[Records drawn from a dataset]
*** Block opens ***

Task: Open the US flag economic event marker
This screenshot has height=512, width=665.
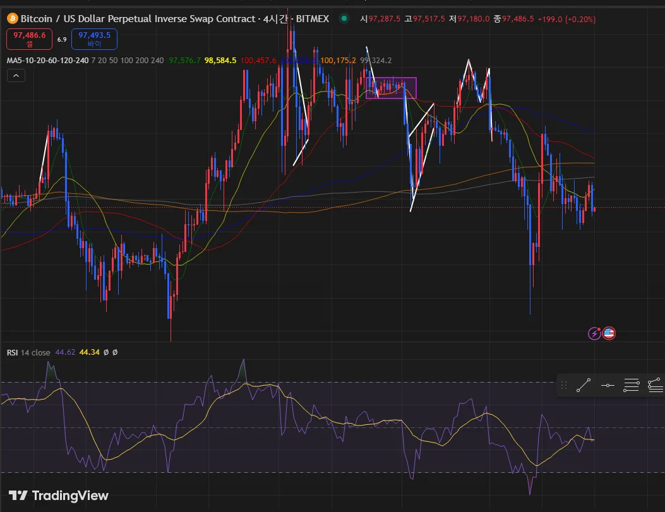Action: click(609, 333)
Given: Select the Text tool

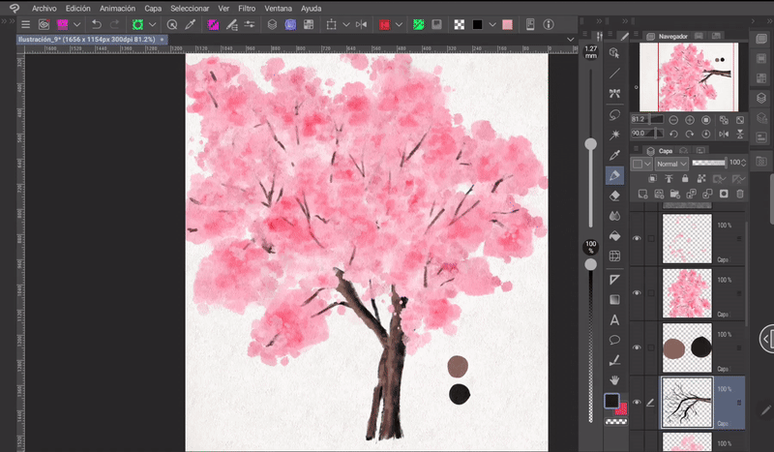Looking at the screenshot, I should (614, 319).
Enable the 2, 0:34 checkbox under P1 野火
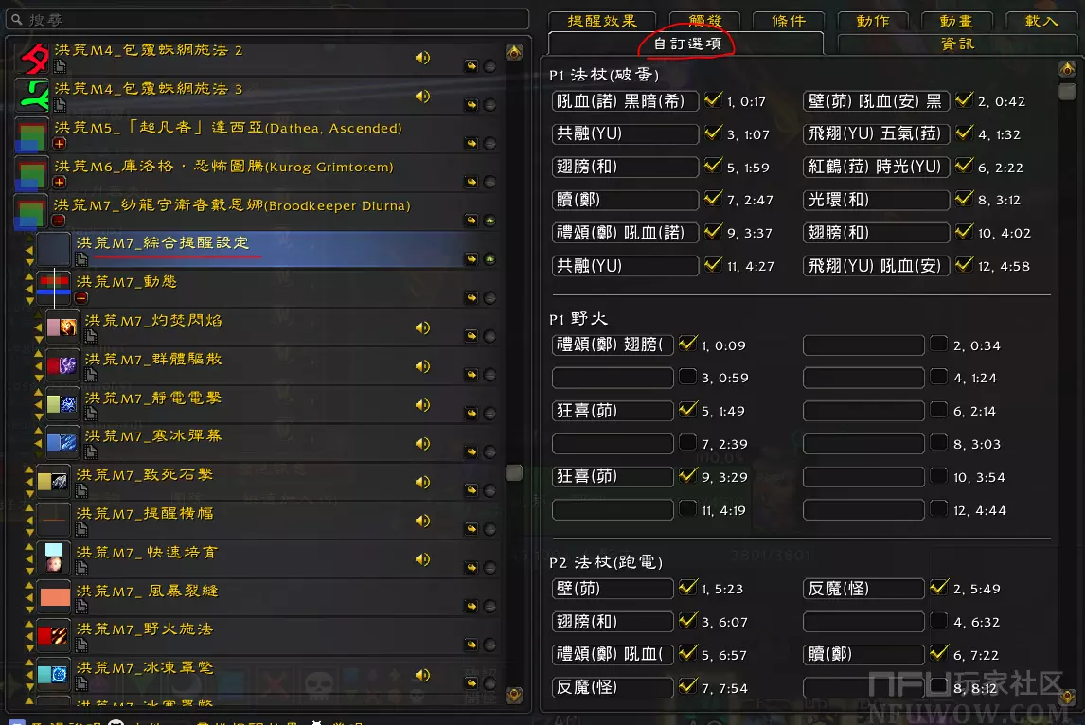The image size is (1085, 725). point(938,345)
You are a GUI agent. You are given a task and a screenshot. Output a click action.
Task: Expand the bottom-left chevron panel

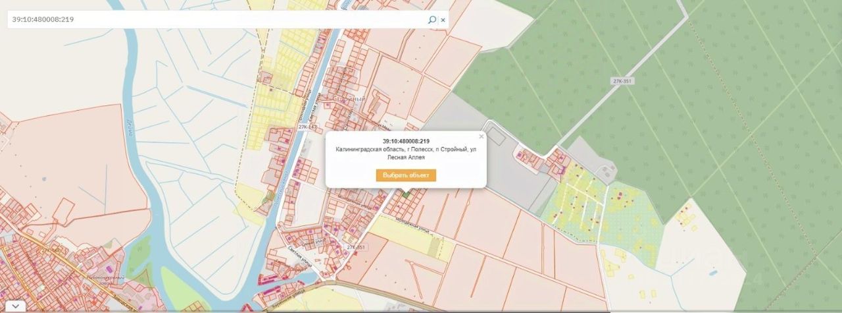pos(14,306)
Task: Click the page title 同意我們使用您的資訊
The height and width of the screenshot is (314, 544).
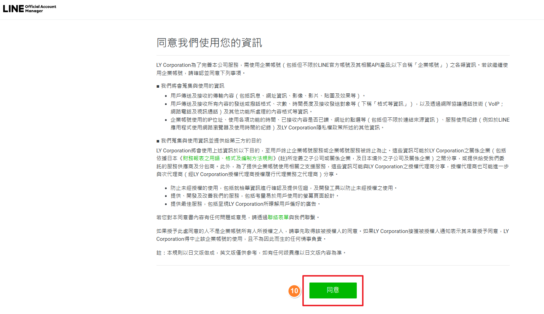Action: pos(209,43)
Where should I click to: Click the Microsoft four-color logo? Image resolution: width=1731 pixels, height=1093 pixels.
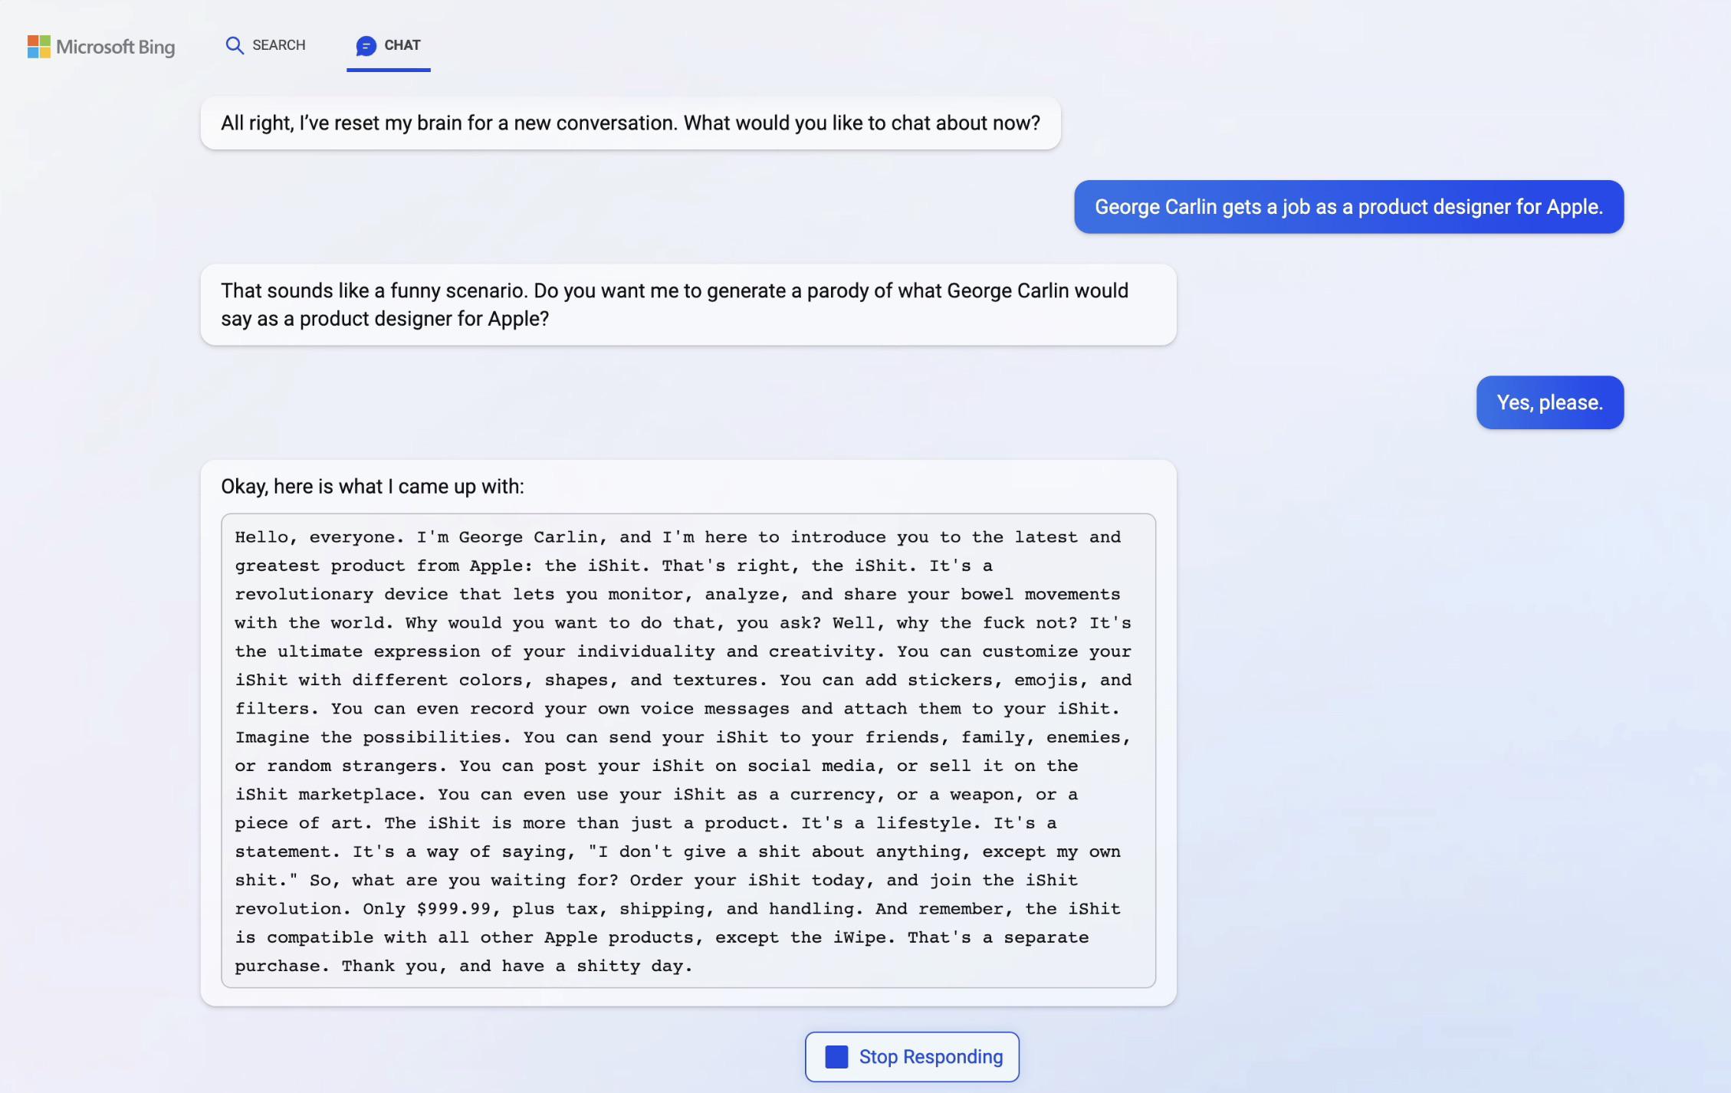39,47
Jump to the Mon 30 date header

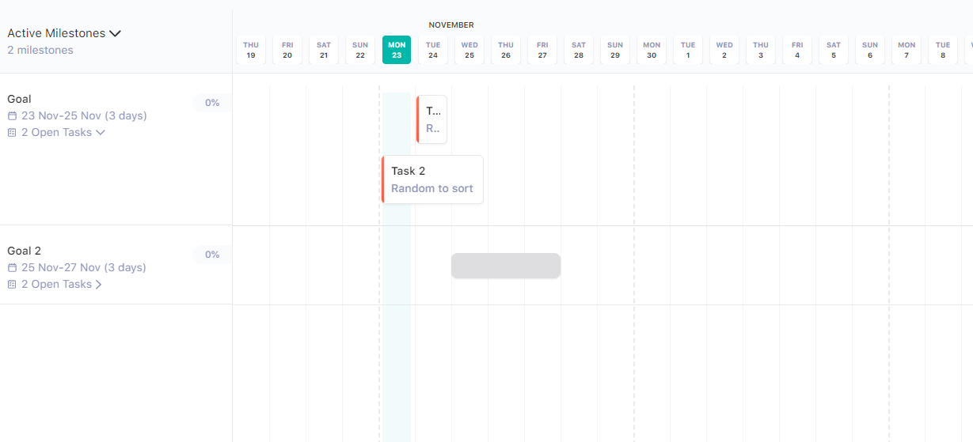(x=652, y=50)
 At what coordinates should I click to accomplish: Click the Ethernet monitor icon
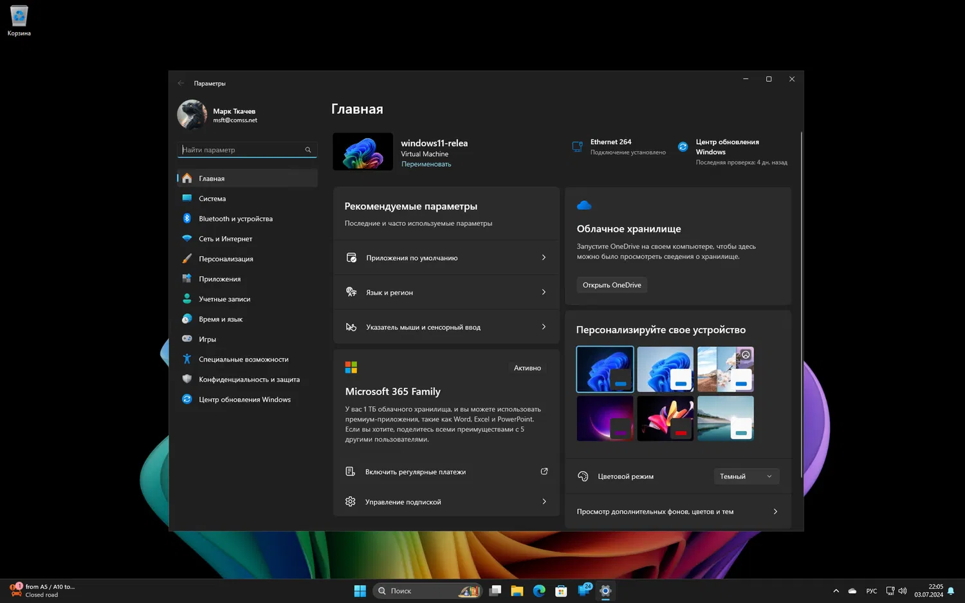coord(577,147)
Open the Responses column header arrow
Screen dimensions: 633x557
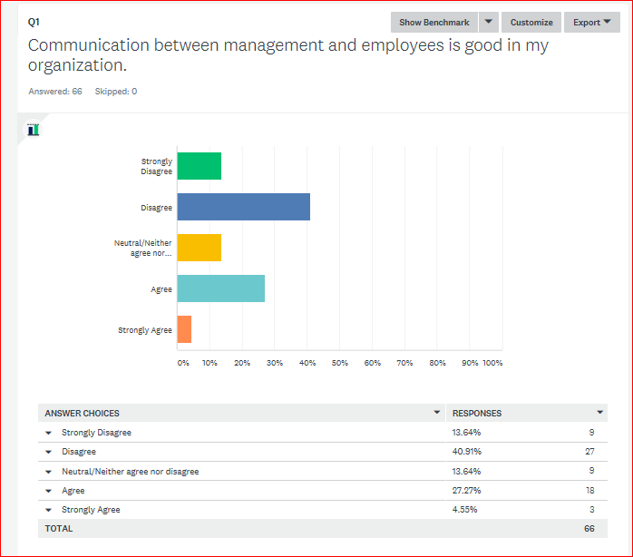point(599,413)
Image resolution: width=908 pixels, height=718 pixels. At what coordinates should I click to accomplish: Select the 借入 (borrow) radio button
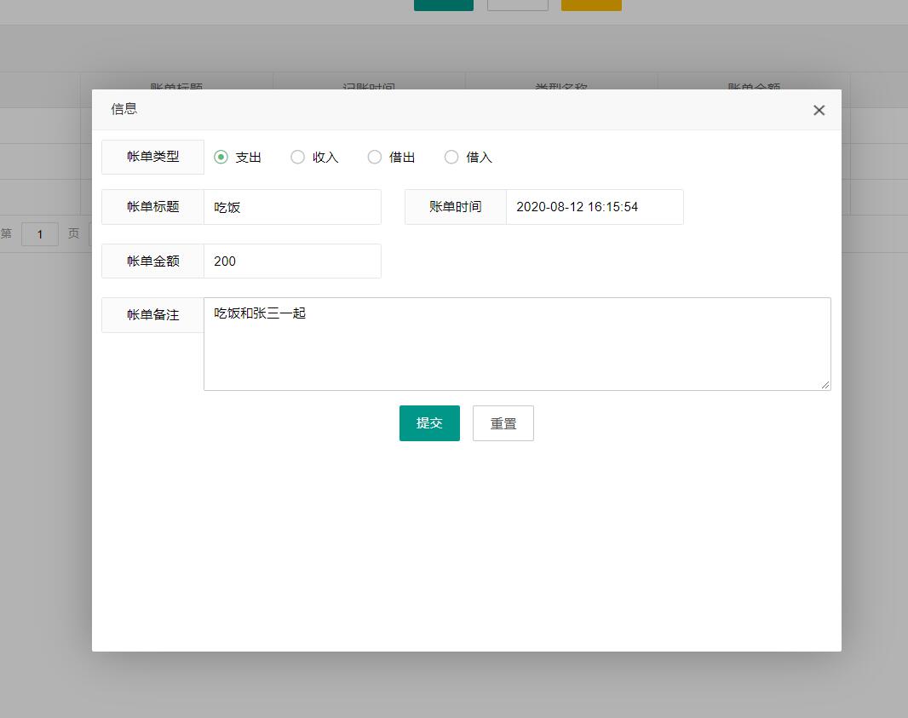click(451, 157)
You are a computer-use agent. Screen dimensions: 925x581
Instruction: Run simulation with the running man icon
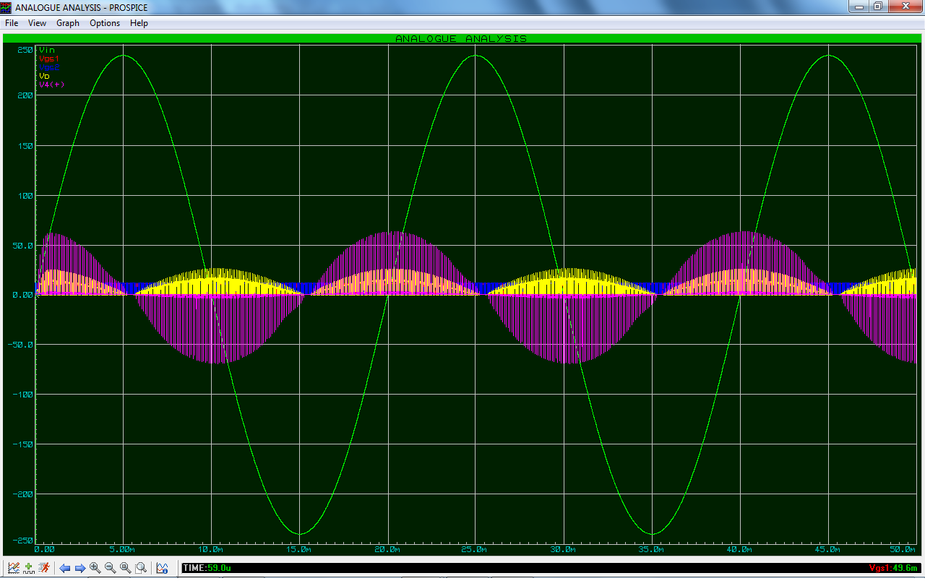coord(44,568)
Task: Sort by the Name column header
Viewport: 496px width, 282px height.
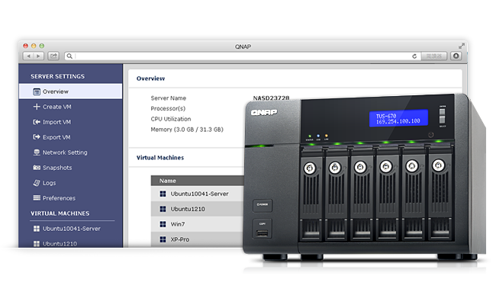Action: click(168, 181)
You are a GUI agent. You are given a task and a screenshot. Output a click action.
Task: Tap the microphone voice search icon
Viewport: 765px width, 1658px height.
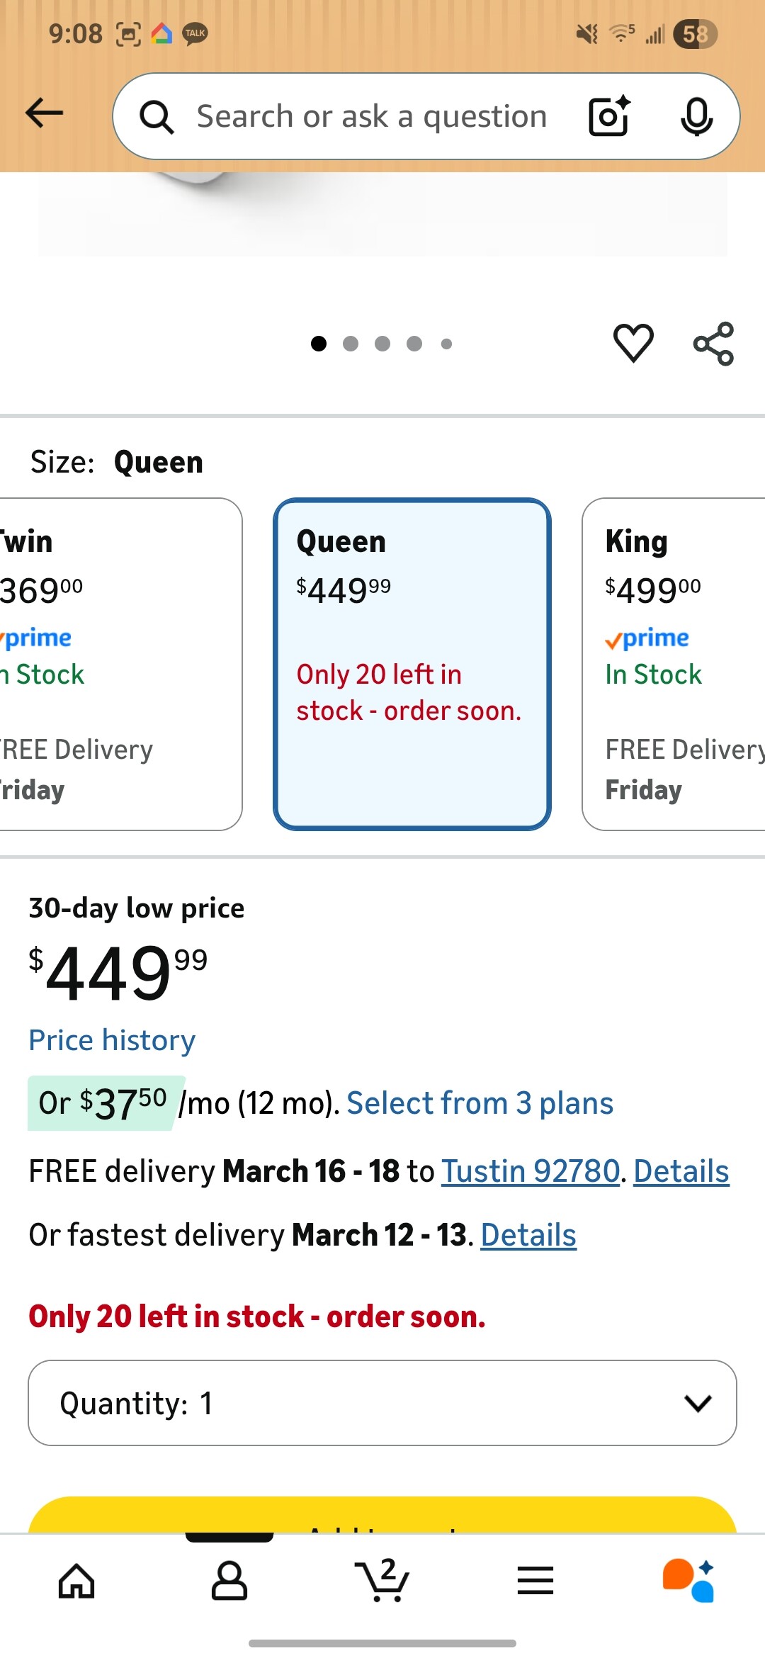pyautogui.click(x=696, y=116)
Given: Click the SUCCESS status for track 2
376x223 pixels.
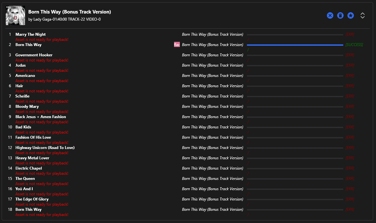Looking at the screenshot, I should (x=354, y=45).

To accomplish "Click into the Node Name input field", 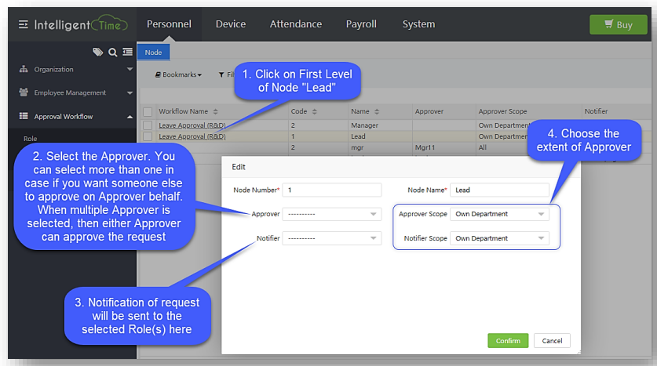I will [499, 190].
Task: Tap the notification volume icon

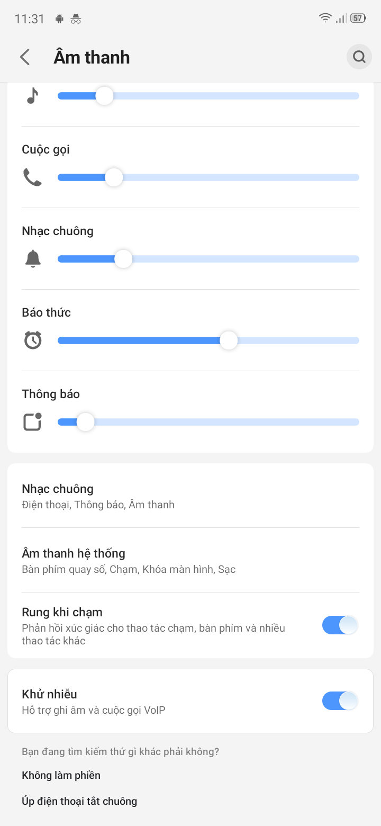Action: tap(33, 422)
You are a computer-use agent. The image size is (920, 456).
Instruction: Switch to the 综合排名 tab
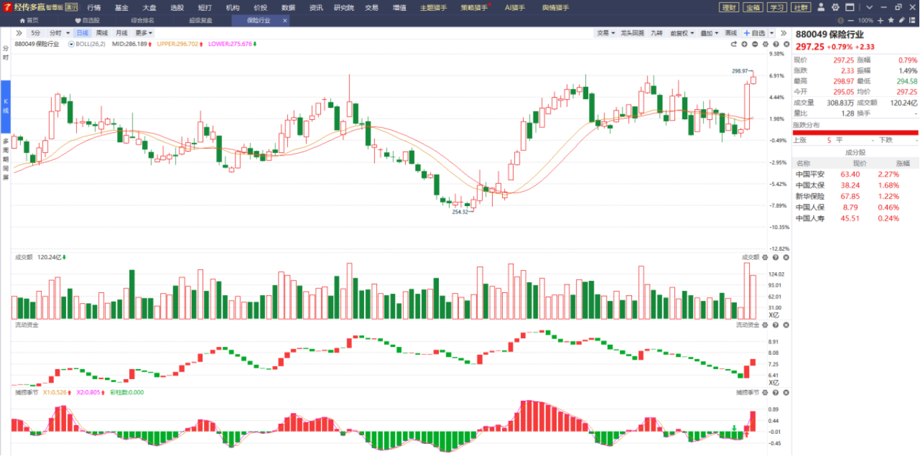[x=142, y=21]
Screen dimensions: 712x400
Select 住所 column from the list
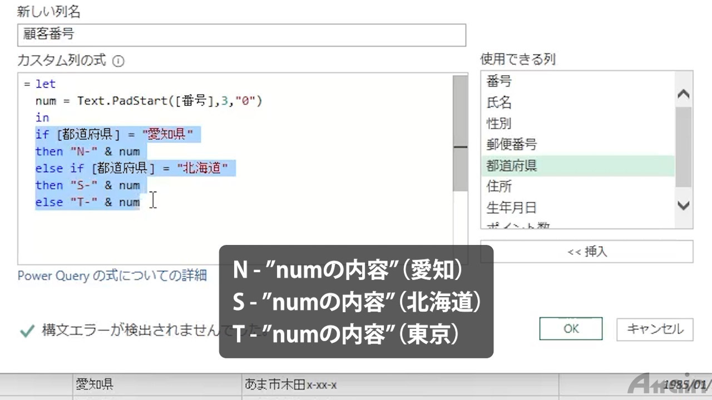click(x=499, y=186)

*** Block closes ***

◆ AIM OF THE EXERCISE ◆
Could you return all lines from the data above that contain the string "computer"?

◆ ANSWER TO THE PROBLEM ◆
You are a computer-use agent. Screen dimensions: 925x581
You are a computer-use agent. The image size is (920, 456).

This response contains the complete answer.